* Work request A *
From the financial aid text, write out word for word the passage that opens with the words containing "Scholarships and Awards" and closes with "not require repayment.".

### Text excerpt

Because the primary aim of the financial aid programs is to provide assistance to students who, without aid, would be unable to continue their education, most of the funds are awarded on the basis of financial need. However, in its efforts to strive for excellence, the university offers assistance to some talented students based on merit rather than need.
The university participates in federal programs which provide funds on the basis of financial need as follows:
- Federal Pell Grant
- Federal Supplemental Educational Opportunity Grant
- Federal Direct Parent Loan Program
- Federal Perkins Loan
- Federal Work-Study Program
- Federal Direct Loan Program
- Nursing Student Loan
Information pertaining to the application process, types of aid available, and academic requirements may be obtained from the UNCW Office of Scholarships & Financial Aid and at http://uncw.edu/finaid/
Academic Year Definition:
For the purpose of awarding federal financial aid, the definition of an academic year is 24 credits and 32 weeks of instructional time. The academic year consists of a fall semester and spring semester. Specific dates of the semester can be found on the academic calendar. The financial aid award year runs from July 1 through June 30. A summer session is considered a trailer for the purposes of awarding federal, state and institutional financial aid. Students must be enrolled at half-time status to receive direct student loans during the summer session. Fall and spring semesters may contain late start classes and mini-sessions of less than 16 weeks.
Scholarships and Awards
The goal of the Office of Scholarships & Financial Aid at UNCW is to provide students and their families with information on both internal and external scholarship opportunities. Scholarships are gifts of money that do not require repayment.

######
### Extracted records

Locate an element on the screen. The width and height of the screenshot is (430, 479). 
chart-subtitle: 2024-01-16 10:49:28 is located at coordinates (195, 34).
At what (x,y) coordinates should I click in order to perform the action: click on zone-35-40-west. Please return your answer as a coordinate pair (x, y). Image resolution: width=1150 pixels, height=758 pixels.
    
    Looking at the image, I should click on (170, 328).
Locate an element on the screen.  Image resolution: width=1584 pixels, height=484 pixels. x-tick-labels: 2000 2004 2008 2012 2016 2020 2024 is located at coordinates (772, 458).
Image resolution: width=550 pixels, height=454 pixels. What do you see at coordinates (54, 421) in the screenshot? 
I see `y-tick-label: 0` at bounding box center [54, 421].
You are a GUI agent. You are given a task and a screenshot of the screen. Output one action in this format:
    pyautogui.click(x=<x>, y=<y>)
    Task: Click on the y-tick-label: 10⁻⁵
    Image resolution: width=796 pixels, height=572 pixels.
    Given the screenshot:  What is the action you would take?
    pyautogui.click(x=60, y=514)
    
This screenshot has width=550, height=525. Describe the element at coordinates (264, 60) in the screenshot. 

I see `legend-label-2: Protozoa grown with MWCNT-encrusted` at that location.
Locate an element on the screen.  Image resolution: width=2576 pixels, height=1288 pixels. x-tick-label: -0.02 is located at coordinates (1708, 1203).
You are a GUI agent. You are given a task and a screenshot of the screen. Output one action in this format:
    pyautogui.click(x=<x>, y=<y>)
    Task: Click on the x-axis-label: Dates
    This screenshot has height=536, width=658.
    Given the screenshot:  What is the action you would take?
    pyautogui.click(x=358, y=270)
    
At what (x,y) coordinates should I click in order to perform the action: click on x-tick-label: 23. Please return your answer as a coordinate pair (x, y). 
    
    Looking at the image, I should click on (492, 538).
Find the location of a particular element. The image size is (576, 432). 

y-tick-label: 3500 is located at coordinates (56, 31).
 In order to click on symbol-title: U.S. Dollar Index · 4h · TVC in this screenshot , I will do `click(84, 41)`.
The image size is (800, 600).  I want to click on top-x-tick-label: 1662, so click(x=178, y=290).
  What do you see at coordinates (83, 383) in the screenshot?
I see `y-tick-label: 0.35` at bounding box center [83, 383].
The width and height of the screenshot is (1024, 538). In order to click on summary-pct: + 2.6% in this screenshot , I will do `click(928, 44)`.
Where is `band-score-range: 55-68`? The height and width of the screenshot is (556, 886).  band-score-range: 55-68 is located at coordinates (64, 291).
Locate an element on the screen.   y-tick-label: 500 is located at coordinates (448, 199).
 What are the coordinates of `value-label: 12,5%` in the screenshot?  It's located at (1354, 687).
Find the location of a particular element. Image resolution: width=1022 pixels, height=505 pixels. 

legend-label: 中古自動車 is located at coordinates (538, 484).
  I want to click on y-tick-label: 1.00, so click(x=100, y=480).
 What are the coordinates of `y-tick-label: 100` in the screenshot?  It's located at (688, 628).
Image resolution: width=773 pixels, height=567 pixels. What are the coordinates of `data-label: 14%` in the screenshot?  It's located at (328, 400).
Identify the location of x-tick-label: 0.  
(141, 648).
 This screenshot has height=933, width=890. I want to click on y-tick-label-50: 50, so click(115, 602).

######

* Work request B *
Extract the lines of the listing from its first line through the line that contains "center [54, 421].", including both, and reproduce them verbatim.

* Answer area A *
Scholarships and Awards
The goal of the Office of Scholarships & Financial Aid at UNCW is to provide students and their families with information on both internal and external scholarship opportunities. Scholarships are gifts of money that do not require repayment.

* Answer area B *
Locate an element on the screen. The width and height of the screenshot is (430, 479). 
chart-subtitle: 2024-01-16 10:49:28 is located at coordinates (195, 34).
At what (x,y) coordinates should I click in order to perform the action: click on zone-35-40-west. Please return your answer as a coordinate pair (x, y). Image resolution: width=1150 pixels, height=758 pixels.
    
    Looking at the image, I should click on (170, 328).
Locate an element on the screen.  Image resolution: width=1584 pixels, height=484 pixels. x-tick-labels: 2000 2004 2008 2012 2016 2020 2024 is located at coordinates (772, 458).
Image resolution: width=550 pixels, height=454 pixels. What do you see at coordinates (54, 421) in the screenshot? 
I see `y-tick-label: 0` at bounding box center [54, 421].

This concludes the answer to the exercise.